Format as a numbered list, skipping blank lines, the listing section that opens with the line containing "Viewport: 363px width, 272px" and closes with the line containing "point(231,78)".

■ Information provided ■
— START —
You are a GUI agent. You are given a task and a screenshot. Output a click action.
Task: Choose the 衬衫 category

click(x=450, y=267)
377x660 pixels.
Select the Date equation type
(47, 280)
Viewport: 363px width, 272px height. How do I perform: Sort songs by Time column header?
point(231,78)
— END —
— START —
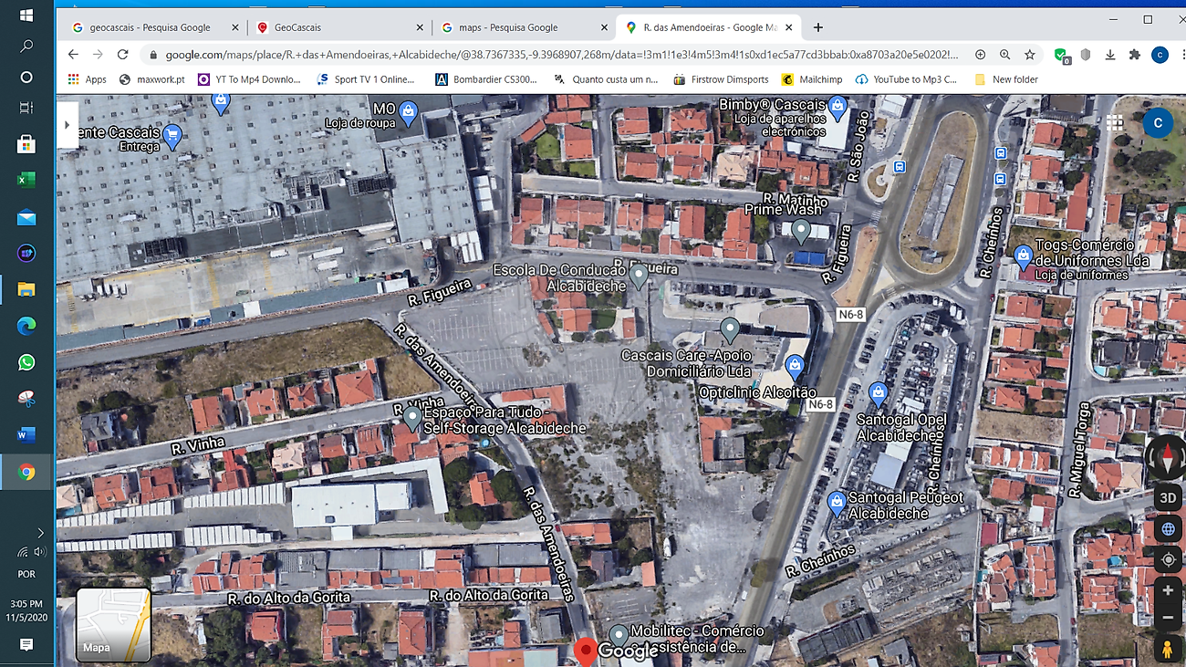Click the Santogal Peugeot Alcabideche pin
— END —
■ Output for this task ■
1. Viewport: 363px width, 272px height. How do I perform: Sort songs by Time column header?
2. point(231,78)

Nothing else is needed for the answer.